What to do
In the interview excerpt below, condense the paragraph beginning "We put our [clients] through" into a short bulleted list that keeps its main facts.

Document text
________

SMA: With a full-service business, how do your departments work together?
Sloan: Everybody is working together for the common good of the client. It wouldn’t make sense for us to sit here and try to sway the client one way or the other if it is not in his best interest.
SMA: Talk about your client education program.
Sloan: We put our [clients] through a two- to six-hour learning process before any paperwork is done. We have a lengthy learning process. We don’t dive in and try to get everything done in one week. We study a client’s situation and will tell them, “This is the biggest hole in your pocket. We’re going to take care of this first and then we’re going to move on. We’re going to take this slow and easy and you’re going to get an education in the process and you’re going to understand everything that is going on here.”
SMA: What would you say is your most popular class?

________

(Stored dataset items)
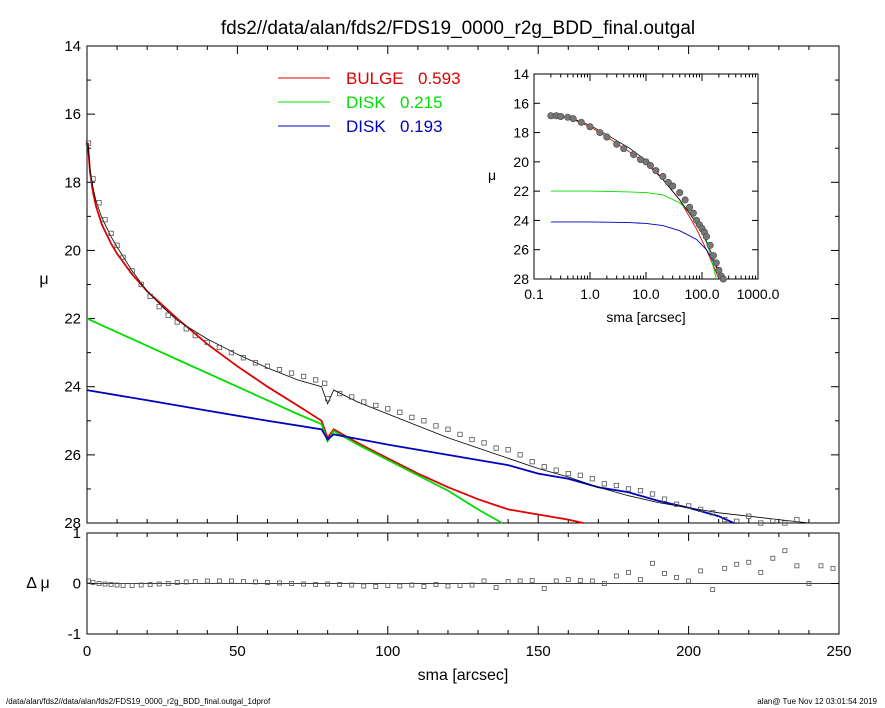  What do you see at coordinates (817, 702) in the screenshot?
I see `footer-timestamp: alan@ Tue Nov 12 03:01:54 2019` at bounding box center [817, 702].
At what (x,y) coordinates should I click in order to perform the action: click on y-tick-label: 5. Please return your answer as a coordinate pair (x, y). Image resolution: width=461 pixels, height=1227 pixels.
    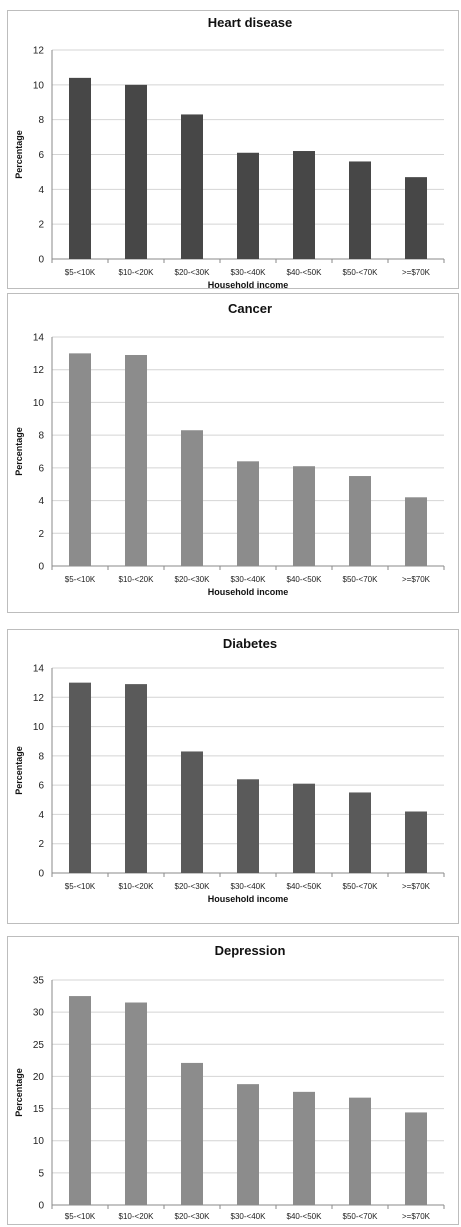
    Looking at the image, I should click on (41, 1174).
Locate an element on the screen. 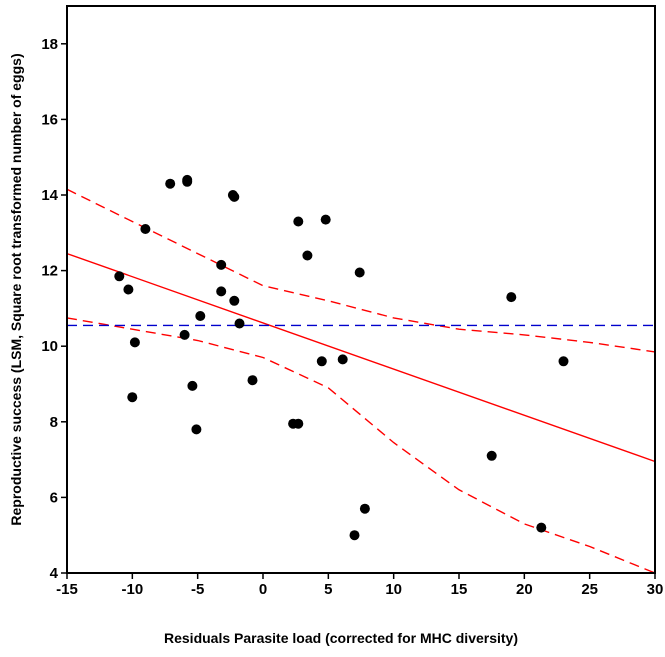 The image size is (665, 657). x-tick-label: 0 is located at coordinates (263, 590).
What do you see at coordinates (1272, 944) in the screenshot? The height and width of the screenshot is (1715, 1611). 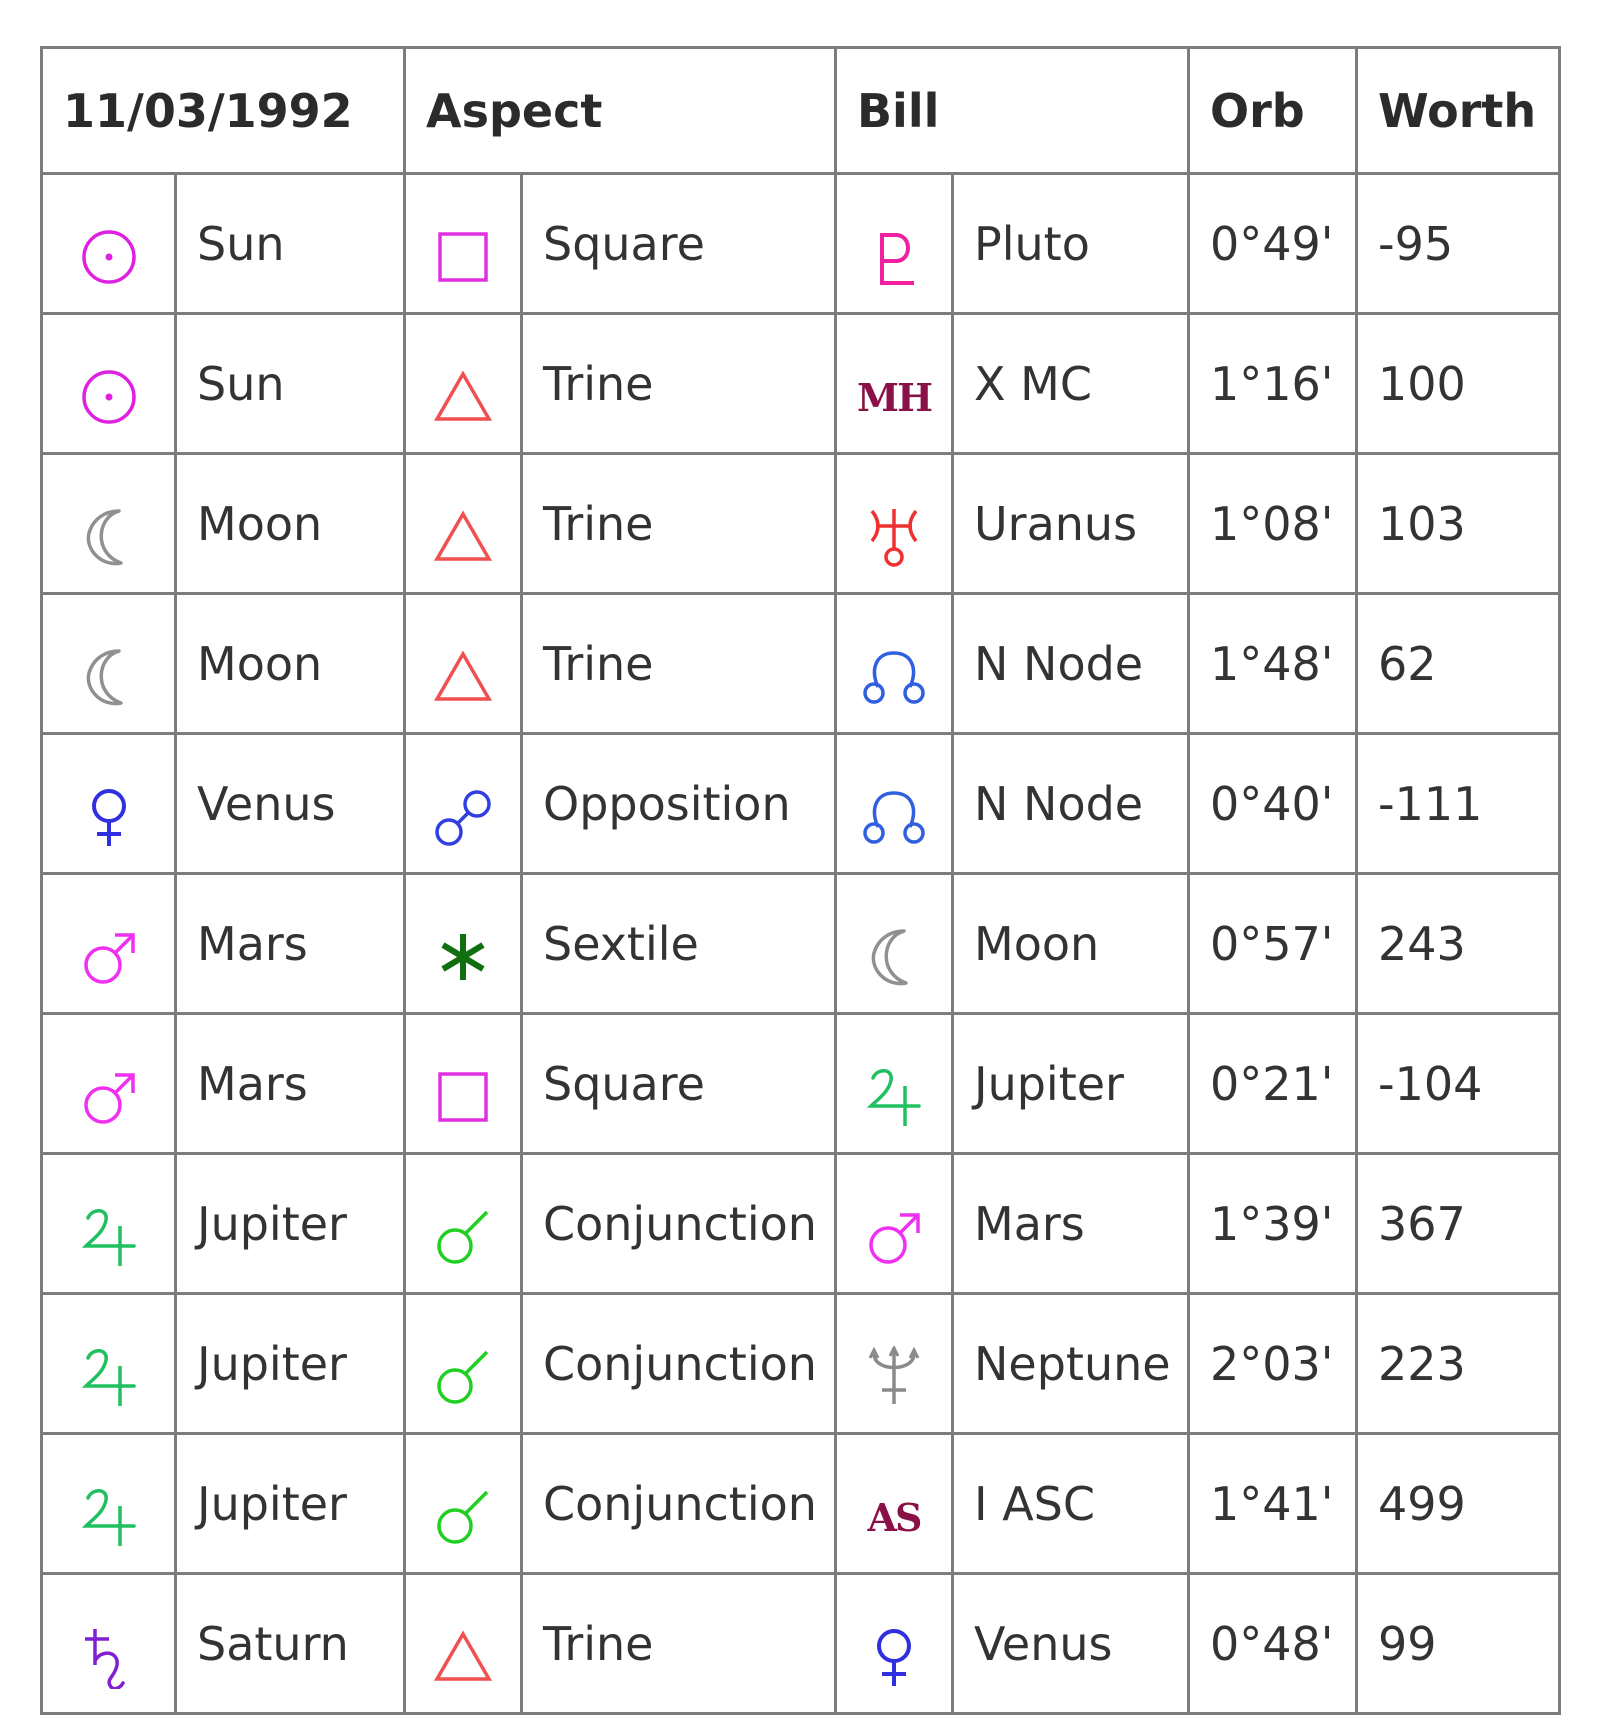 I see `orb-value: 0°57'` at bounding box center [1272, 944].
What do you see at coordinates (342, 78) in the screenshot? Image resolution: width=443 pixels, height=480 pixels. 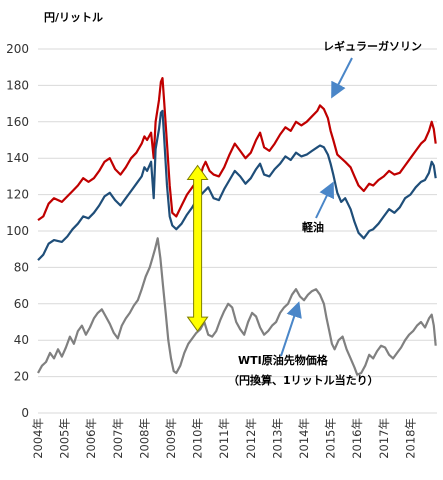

________

Result of this exercise
- Clients go through a two- to six-hour learning process before any paperwork is done.
- The firm does not try to get everything done in one week.
- It studies each client's situation and identifies the "biggest hole in your pocket" to address first, then moves on.
- The pace is slow and easy, so clients are educated along the way and understand everything that is going on.